#### What you need to do:
Read through the data, and wherever a line holds the word "checkbox", write that line out.

▬▬▬▬▬▬

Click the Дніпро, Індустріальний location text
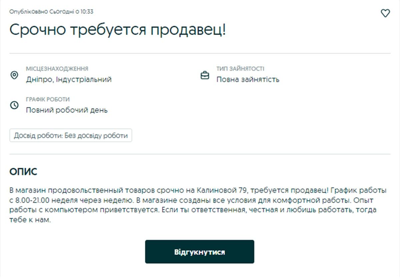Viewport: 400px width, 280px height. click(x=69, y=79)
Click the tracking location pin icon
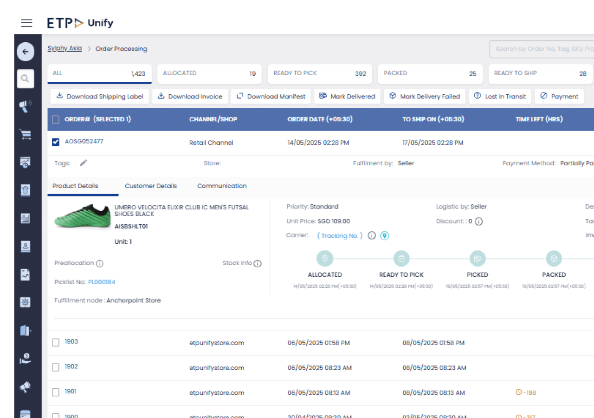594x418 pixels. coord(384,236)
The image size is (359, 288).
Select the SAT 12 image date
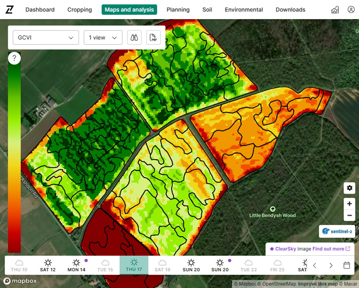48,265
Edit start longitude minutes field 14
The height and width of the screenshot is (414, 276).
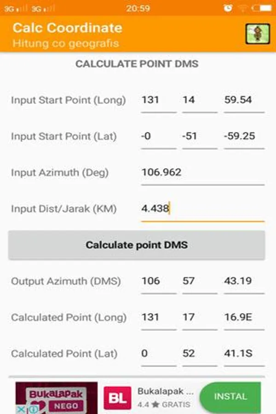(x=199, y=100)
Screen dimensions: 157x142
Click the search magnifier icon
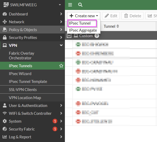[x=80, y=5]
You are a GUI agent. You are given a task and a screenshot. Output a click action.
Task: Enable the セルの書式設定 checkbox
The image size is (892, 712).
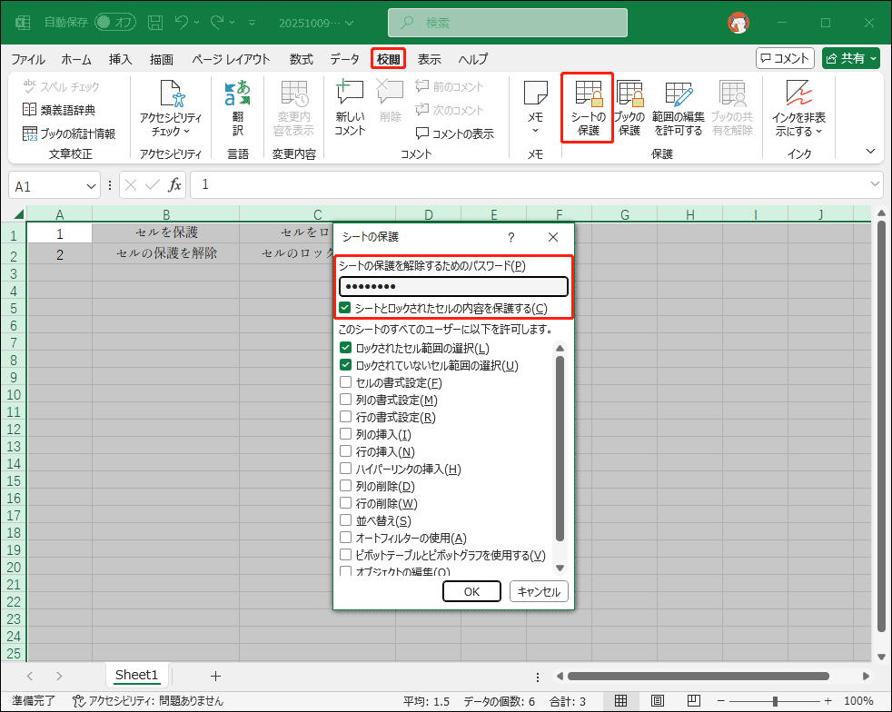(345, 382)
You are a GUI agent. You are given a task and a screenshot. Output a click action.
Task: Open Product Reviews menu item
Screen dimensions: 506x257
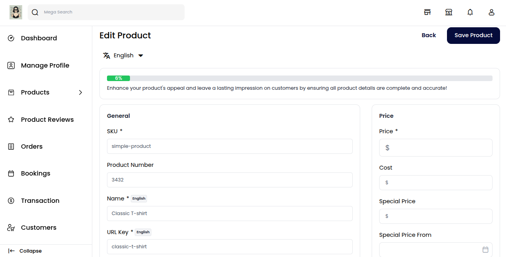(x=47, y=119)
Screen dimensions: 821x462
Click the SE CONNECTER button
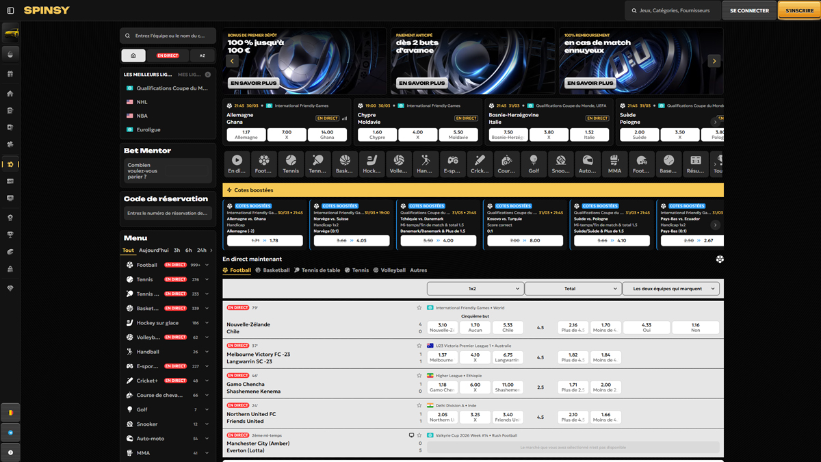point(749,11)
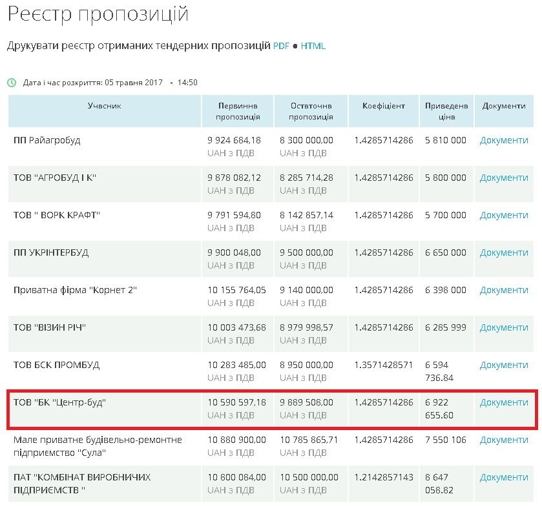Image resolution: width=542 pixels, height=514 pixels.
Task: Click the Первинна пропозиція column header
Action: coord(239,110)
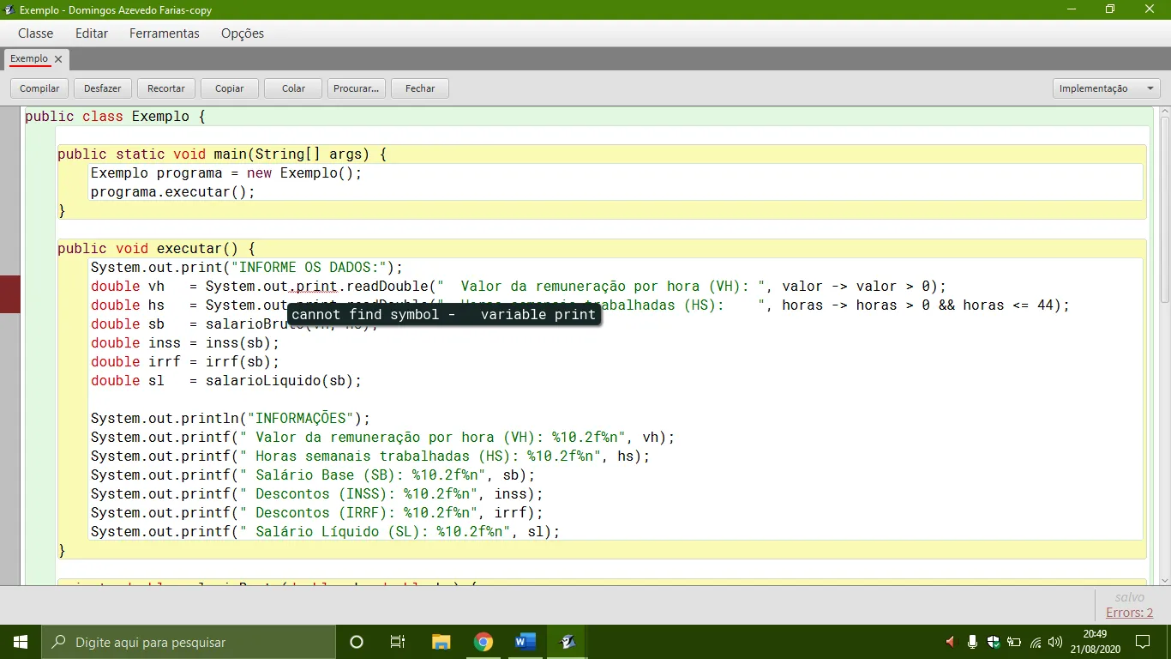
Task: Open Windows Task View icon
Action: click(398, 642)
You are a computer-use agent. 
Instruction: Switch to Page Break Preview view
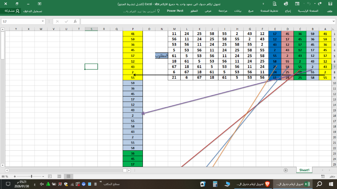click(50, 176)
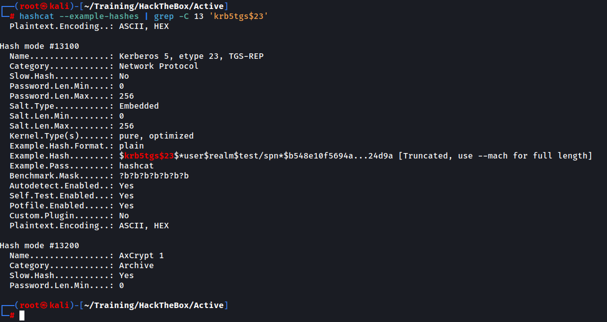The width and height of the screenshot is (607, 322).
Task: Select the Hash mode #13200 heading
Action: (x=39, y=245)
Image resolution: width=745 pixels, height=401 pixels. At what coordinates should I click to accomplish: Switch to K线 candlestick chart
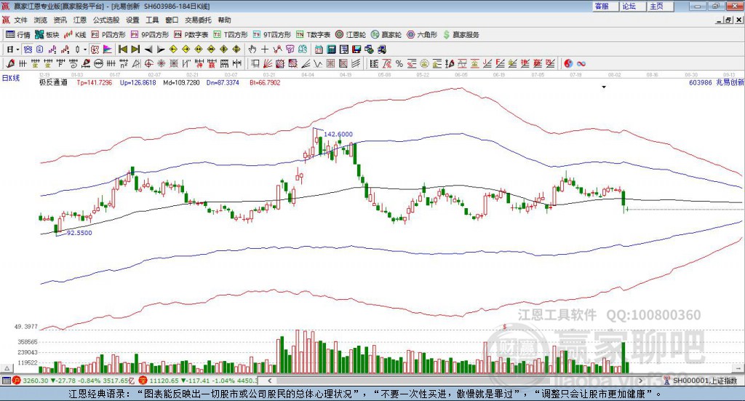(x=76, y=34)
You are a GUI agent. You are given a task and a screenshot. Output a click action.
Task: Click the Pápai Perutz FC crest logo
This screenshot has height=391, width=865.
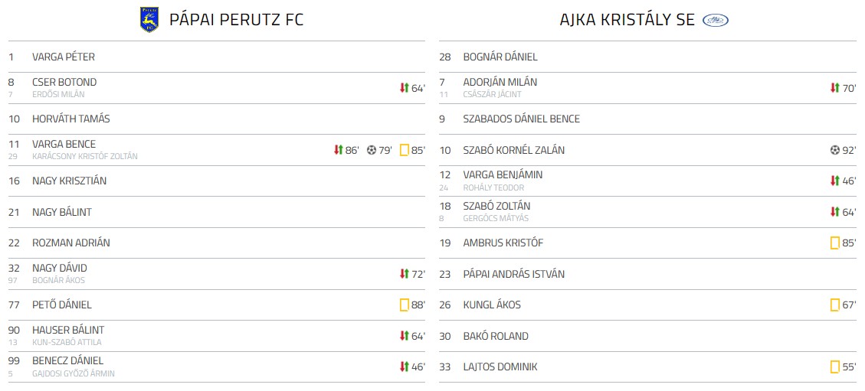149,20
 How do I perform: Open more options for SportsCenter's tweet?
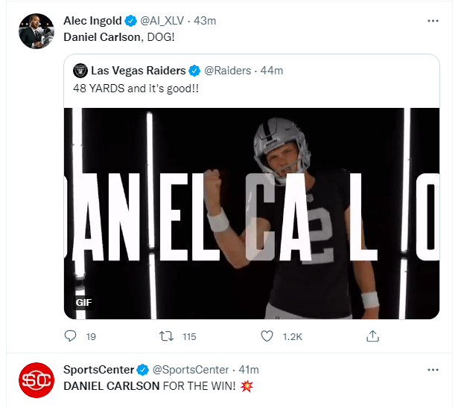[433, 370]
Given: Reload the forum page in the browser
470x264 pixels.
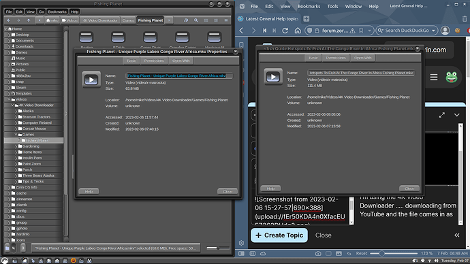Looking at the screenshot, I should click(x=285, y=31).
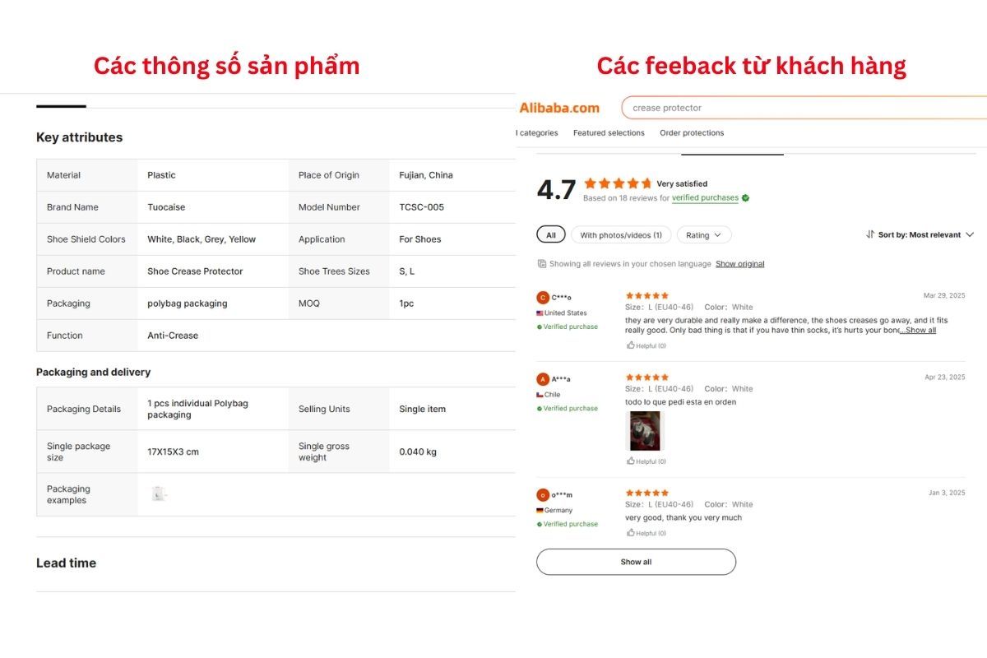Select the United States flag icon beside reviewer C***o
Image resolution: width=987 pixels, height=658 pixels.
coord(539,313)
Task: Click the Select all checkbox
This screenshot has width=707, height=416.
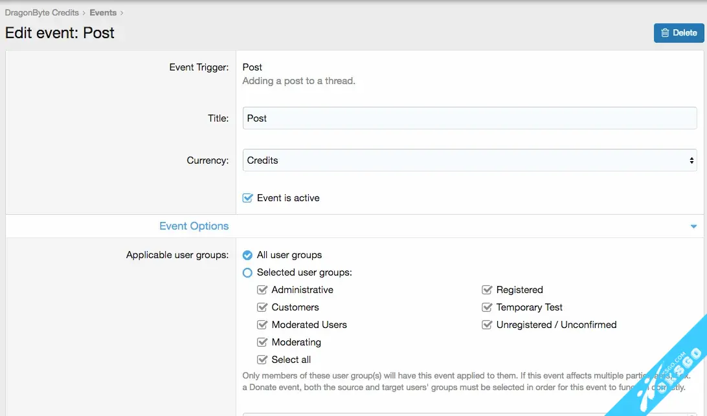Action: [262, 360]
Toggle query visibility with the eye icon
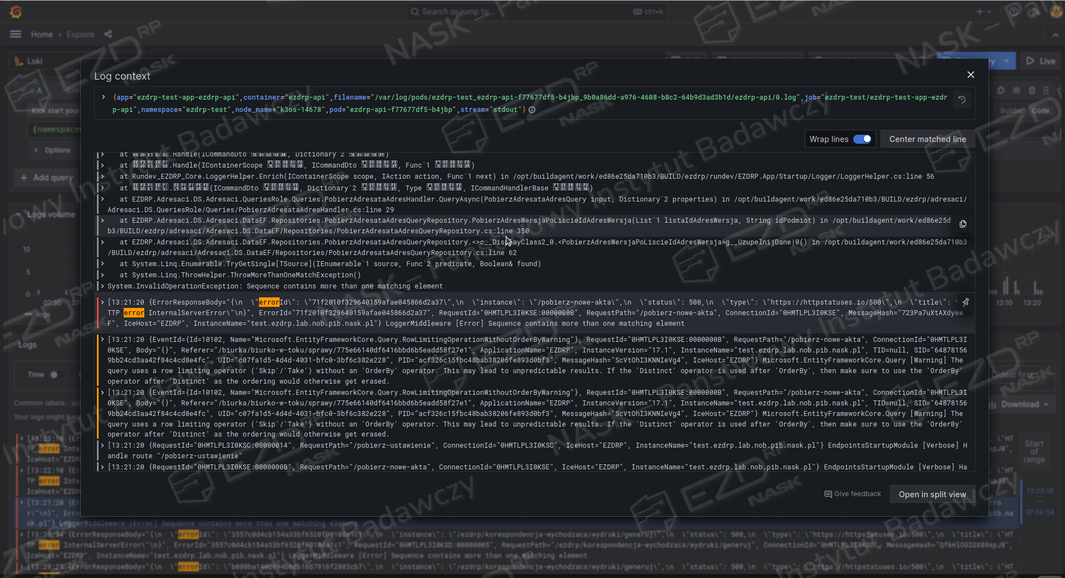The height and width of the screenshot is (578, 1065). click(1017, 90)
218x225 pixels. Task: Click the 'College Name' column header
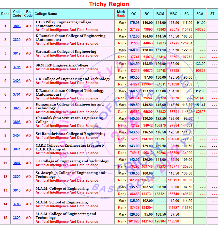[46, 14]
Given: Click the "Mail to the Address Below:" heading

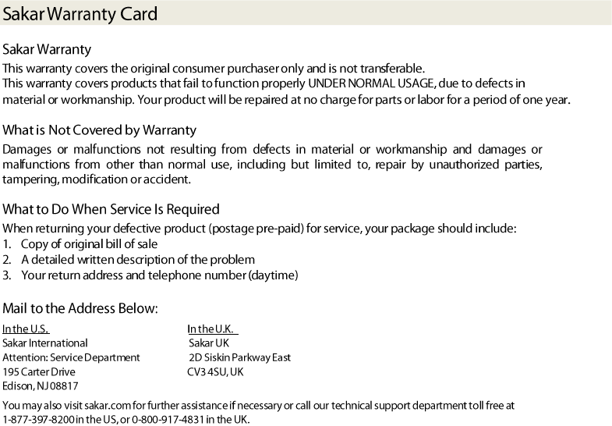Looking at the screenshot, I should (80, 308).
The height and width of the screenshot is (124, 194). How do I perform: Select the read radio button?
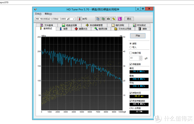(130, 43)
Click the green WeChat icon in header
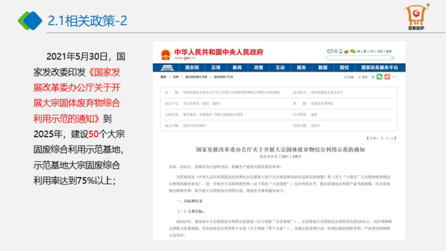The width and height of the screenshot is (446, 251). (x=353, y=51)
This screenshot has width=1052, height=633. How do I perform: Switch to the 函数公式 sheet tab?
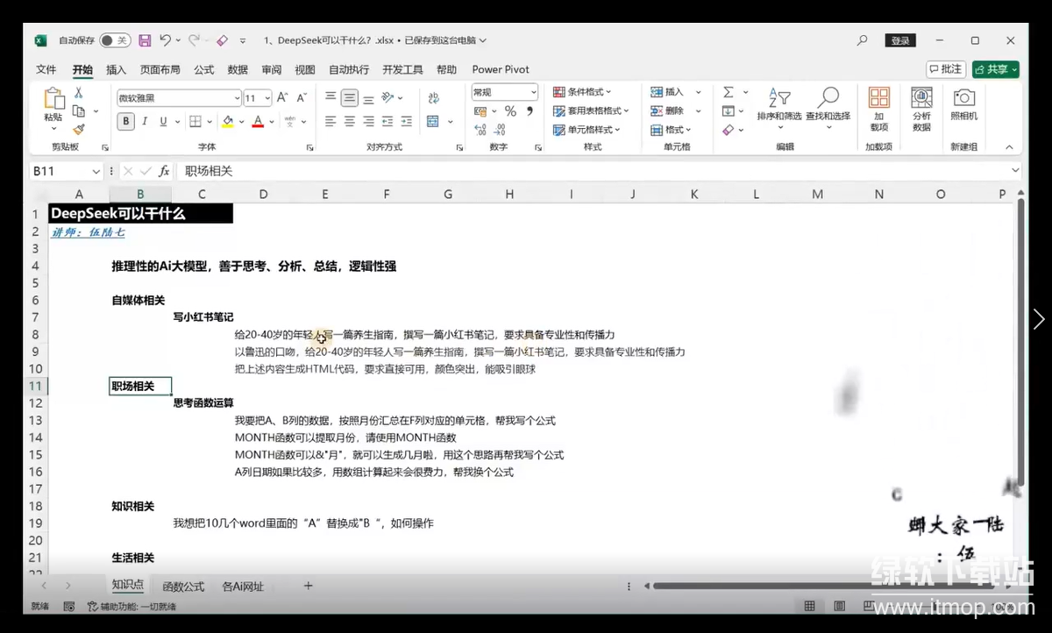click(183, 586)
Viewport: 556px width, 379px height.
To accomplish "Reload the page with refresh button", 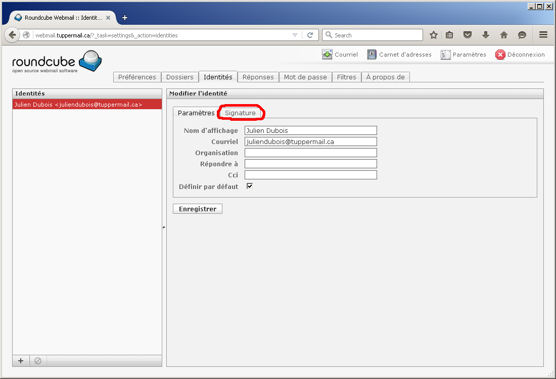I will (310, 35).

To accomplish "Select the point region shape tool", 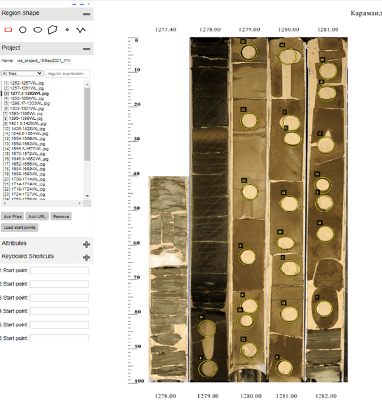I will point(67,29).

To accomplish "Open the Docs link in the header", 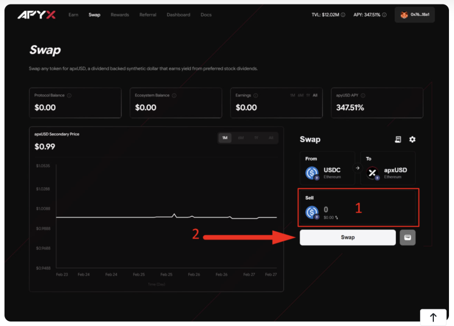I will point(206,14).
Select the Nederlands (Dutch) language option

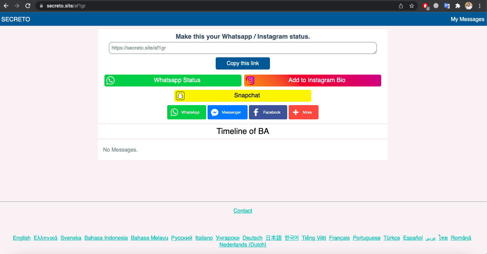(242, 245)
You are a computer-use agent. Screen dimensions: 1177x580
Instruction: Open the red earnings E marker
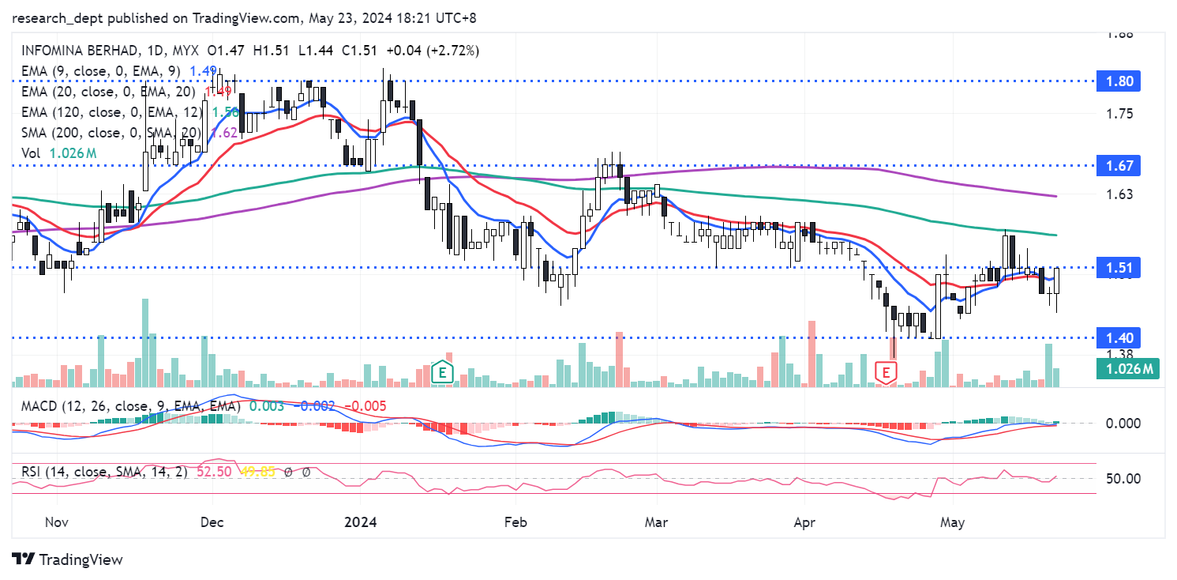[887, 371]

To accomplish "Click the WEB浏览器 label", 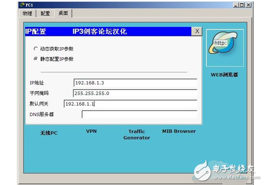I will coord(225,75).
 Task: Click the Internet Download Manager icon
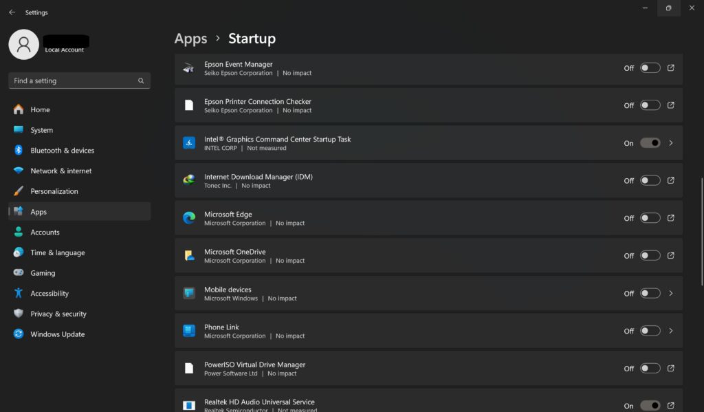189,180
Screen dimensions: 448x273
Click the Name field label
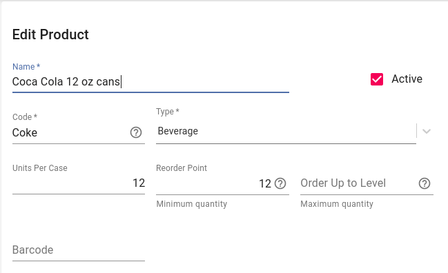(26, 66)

▬▬▬▬▬▬

#### The completed task:
Task: Enable the セルの書式設定 checkbox
Task: Click the Select all checkbox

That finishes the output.